Limitations and future plans
The current implementation of NMT in Native Image only tracks malloc
/calloc
/realloc
and is missing virtual memory tracking. The initial iteration of the virtual memory accounting component is done, but is still in the review process. However, malloc tracking is likely where most of the interesting allocations happen in the majority of cases. The current implementation of SubstrateVM only uses virtual memory operations, such as mmap, to back the “Java heap” and map the “image heap” (Native Image’s read-only part of the “Java heap”). The absence of virtual memory tracking means that JFR events such as jdk.NativeMemoryUsage
will report reserved and committed memory as being equal. Once virtual memory tracking is integrated, and we track individual reserve/commits in addition to malloc
s, the reserved and committed values may differ in some categories.
A limitation Native Image NMT shares with OpenJDK is that it can only track allocations at the VM-level and those made with Unsafe#allocateMemory(long)
. For example, if library code or application code calls malloc directly, that call will bypass the NMT accounting and be untracked.

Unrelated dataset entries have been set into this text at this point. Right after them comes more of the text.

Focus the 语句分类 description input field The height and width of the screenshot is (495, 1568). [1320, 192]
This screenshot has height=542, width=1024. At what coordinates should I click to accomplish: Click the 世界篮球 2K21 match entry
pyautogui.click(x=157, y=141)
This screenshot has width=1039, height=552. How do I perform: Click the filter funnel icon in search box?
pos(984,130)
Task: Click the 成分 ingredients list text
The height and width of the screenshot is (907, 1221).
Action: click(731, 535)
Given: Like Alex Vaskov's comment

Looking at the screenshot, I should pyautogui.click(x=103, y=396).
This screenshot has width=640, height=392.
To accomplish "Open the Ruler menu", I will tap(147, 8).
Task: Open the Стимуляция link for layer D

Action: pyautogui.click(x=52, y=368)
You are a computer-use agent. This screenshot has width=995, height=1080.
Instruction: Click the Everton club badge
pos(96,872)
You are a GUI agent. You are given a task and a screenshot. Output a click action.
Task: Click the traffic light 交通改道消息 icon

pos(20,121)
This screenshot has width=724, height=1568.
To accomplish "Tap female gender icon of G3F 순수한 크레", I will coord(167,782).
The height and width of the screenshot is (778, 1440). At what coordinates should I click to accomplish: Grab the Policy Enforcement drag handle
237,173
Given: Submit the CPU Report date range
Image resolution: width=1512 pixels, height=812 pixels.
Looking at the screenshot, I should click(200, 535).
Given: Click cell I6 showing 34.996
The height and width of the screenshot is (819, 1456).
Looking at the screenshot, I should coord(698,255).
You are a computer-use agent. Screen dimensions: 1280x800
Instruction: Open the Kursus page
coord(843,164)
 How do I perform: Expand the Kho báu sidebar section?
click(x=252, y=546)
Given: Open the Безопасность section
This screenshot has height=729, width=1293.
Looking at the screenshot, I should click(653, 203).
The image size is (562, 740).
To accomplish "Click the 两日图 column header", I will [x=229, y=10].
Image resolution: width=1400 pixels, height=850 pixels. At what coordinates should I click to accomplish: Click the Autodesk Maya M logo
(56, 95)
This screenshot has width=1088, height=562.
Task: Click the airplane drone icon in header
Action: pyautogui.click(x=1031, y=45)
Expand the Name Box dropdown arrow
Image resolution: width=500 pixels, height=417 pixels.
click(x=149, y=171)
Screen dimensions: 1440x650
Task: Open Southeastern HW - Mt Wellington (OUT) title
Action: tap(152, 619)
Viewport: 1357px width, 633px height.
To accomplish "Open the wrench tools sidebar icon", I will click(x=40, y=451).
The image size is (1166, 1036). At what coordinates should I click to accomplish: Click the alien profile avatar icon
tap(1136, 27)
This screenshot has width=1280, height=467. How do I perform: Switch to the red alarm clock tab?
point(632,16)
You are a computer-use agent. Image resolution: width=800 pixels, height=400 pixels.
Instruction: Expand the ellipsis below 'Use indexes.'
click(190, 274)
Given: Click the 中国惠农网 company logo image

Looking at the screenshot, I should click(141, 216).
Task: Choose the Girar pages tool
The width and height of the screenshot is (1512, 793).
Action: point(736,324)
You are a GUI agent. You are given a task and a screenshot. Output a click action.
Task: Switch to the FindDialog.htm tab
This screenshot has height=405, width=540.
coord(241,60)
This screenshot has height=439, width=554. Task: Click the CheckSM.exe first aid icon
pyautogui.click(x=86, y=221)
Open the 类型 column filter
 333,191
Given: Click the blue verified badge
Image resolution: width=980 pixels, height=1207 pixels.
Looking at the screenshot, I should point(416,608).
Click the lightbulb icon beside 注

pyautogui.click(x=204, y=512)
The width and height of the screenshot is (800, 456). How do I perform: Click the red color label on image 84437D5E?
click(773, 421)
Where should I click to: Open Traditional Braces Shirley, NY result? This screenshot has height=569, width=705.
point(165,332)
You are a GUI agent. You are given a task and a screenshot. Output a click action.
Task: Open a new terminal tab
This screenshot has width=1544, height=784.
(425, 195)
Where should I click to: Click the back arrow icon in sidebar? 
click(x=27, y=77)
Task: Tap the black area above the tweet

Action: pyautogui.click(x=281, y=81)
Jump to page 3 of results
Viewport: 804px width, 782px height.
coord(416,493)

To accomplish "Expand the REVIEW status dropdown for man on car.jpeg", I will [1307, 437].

A limitation specific to Native Image is that without JFR, there is no way to collect NMT report data at arbitrary points during program execution. You must wait until the program finishes for a report to be dumped. One solution being worked on is the ability to dump reports upon receiving a signal (similar to heap dumps).
In OpenJDK, NMT has two different modes. “Summary” mode is similar to what is currently implemented in Native Image, while “detailed” mode also tracks allocation call sites. “Detailed" mode is not yet supported in Native Image, but support may eventually be added in the future.
Another thing to be aware of is that each internal NMT counter is updated independently and un-atomically with respect to the other counters. This is the same as in OpenJDK. However, this means that reporting of "total" or “count at peak” measurement buckets may be momentarily out of sync with the other counters depending on when a report is requested.
Conclusion
The new NMT feature added to Native Image should help users shed some light on how their executables are using native memory. NMT joins the ranks of JFR, JMX, heap dumps, and debug info, as another component added to the Native Image observability and debugging toolbox. I hope you will try out this new feature and report any suggestions you have or issues you may find. You can do this in a GitHub issue in the GraalVM project repository. Cheers!